Activity: Once the line containing "881x487 pixels. At" is found in the data below, output that line and every line after it through the last, unchanged and with nothing else.

START Supplied entries

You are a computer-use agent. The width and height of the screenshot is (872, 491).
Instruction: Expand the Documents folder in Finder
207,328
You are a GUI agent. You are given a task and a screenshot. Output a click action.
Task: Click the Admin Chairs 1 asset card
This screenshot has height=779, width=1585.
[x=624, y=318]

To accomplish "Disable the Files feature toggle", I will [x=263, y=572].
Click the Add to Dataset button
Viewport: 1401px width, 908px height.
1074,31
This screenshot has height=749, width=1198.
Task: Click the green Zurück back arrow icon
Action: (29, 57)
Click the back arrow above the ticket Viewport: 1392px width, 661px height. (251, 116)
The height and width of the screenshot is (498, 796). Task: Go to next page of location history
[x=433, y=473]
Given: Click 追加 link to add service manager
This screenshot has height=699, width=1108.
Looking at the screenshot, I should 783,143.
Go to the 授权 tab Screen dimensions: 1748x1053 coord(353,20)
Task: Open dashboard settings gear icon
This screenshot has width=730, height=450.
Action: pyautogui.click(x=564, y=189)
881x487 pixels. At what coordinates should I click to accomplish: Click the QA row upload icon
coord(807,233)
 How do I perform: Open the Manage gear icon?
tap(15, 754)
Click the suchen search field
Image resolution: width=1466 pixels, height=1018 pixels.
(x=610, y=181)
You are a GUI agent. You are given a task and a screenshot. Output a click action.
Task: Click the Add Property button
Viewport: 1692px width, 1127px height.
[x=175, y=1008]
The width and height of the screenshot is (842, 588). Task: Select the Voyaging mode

END Supplied entries

Written solution:
881x487 pixels. At what coordinates should I click to accomplish: Click the QA row upload icon
coord(807,233)
 How do I perform: Open the Manage gear icon?
tap(15, 754)
Click the suchen search field
Image resolution: width=1466 pixels, height=1018 pixels.
(x=610, y=181)
You are a GUI agent. You are given a task and a screenshot. Output a click action.
Task: Click the Add Property button
Viewport: 1692px width, 1127px height.
[x=175, y=1008]
The width and height of the screenshot is (842, 588). Task: Select the Voyaging mode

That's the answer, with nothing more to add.